> _TASK OBJECTIVE_:
Set out exactly every line of the entries below, starting at the line that holds "You are a computer-use agent." and stopping after the line that holds "Instruction: Click the".

> _EXTRACTED INFORMATION_:
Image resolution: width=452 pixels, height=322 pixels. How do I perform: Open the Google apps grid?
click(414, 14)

--

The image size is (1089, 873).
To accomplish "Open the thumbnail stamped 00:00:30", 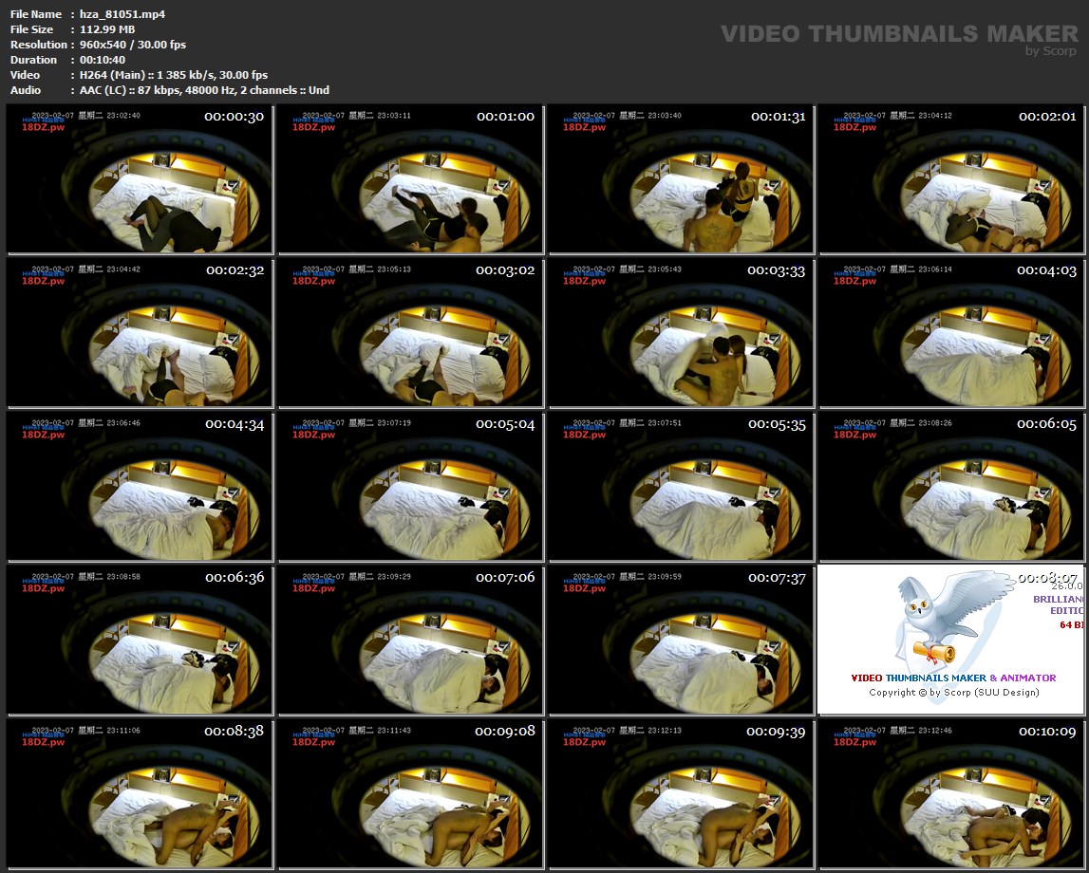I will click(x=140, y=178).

==

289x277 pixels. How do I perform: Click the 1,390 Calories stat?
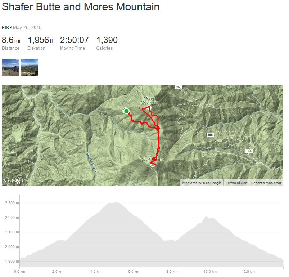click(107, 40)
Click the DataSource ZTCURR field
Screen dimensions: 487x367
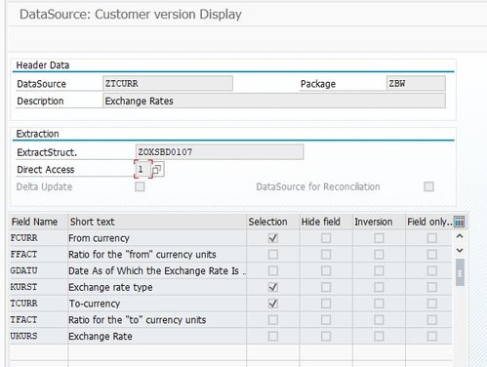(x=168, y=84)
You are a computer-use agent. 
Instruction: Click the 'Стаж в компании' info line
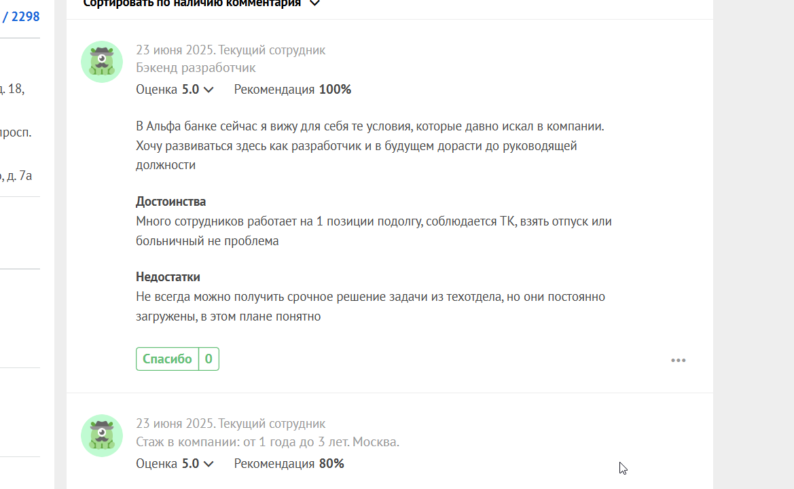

> _WRITTEN RESPONSE_:
You are a computer-use agent. 
Instruction: Click the 'Стаж в компании' info line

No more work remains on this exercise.